Items from a data source
--

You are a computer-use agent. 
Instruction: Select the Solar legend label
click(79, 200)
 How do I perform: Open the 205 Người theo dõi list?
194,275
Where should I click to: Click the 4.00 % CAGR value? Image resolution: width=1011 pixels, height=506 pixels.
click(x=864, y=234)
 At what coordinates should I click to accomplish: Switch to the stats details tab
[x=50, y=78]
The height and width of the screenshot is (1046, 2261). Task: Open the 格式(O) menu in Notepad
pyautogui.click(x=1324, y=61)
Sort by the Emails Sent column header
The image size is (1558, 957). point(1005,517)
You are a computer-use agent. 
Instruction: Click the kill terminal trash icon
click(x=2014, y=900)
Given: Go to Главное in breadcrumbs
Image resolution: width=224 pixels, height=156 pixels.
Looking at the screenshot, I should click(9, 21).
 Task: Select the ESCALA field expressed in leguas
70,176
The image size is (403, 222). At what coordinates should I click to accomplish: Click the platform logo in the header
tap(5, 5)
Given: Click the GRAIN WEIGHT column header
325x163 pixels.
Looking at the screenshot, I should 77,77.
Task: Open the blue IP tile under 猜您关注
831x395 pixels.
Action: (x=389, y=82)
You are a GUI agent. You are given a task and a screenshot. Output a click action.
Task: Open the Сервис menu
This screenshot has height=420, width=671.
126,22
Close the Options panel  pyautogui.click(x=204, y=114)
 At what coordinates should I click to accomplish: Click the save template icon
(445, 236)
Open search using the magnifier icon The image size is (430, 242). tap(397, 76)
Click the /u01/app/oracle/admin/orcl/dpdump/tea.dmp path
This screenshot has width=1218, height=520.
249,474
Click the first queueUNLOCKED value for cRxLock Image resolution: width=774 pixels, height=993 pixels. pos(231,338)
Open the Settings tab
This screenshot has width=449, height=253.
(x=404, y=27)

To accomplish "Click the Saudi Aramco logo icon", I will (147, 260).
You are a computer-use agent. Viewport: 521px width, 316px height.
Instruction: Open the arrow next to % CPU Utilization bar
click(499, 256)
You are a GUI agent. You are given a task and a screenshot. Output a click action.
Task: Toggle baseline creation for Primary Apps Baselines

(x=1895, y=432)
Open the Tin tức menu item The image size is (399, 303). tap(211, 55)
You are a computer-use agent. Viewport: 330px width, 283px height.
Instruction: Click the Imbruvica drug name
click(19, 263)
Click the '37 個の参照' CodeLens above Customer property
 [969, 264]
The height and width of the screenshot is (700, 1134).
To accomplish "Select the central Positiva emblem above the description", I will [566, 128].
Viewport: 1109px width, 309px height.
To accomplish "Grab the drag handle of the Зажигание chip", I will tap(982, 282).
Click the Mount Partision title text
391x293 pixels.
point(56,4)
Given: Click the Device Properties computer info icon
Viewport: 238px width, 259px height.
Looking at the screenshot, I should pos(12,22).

--

Your instructions
Reproduce every line of the material above verbatim, from the first line to the last.

In response
You are a computer-use agent. 
Instruction: Select the Solar legend label
click(79, 200)
 How do I perform: Open the 205 Người theo dõi list?
194,275
Where should I click to: Click the 4.00 % CAGR value? Image resolution: width=1011 pixels, height=506 pixels.
click(x=864, y=234)
 At what coordinates should I click to accomplish: Switch to the stats details tab
[x=50, y=78]
The height and width of the screenshot is (1046, 2261). Task: Open the 格式(O) menu in Notepad
pyautogui.click(x=1324, y=61)
Sort by the Emails Sent column header
The image size is (1558, 957). point(1005,517)
You are a computer-use agent. 
Instruction: Click the kill terminal trash icon
click(x=2014, y=900)
Given: Go to Главное in breadcrumbs
Image resolution: width=224 pixels, height=156 pixels.
Looking at the screenshot, I should click(9, 21).
 Task: Select the ESCALA field expressed in leguas
70,176
The image size is (403, 222). At what coordinates should I click to accomplish: Click the platform logo in the header
tap(5, 5)
Given: Click the GRAIN WEIGHT column header
325x163 pixels.
Looking at the screenshot, I should 77,77.
Task: Open the blue IP tile under 猜您关注
831x395 pixels.
Action: (x=389, y=82)
You are a GUI agent. You are given a task and a screenshot. Output a click action.
Task: Open the Сервис menu
This screenshot has height=420, width=671.
126,22
Close the Options panel  pyautogui.click(x=204, y=114)
 At what coordinates should I click to accomplish: Click the save template icon
(445, 236)
Open search using the magnifier icon The image size is (430, 242). tap(397, 76)
Click the /u01/app/oracle/admin/orcl/dpdump/tea.dmp path
This screenshot has width=1218, height=520.
249,474
Click the first queueUNLOCKED value for cRxLock Image resolution: width=774 pixels, height=993 pixels. pos(231,338)
Open the Settings tab
This screenshot has width=449, height=253.
(x=404, y=27)

To accomplish "Click the Saudi Aramco logo icon", I will (147, 260).
You are a computer-use agent. Viewport: 521px width, 316px height.
Instruction: Open the arrow next to % CPU Utilization bar
click(499, 256)
You are a GUI agent. You are given a task and a screenshot. Output a click action.
Task: Toggle baseline creation for Primary Apps Baselines

(x=1895, y=432)
Open the Tin tức menu item The image size is (399, 303). tap(211, 55)
You are a computer-use agent. Viewport: 330px width, 283px height.
Instruction: Click the Imbruvica drug name
click(19, 263)
Click the '37 個の参照' CodeLens above Customer property
 [969, 264]
The height and width of the screenshot is (700, 1134).
To accomplish "Select the central Positiva emblem above the description", I will [566, 128].
Viewport: 1109px width, 309px height.
To accomplish "Grab the drag handle of the Зажигание chip", I will tap(982, 282).
Click the Mount Partision title text
391x293 pixels.
point(56,4)
Given: Click the Device Properties computer info icon
Viewport: 238px width, 259px height.
Looking at the screenshot, I should pos(12,22).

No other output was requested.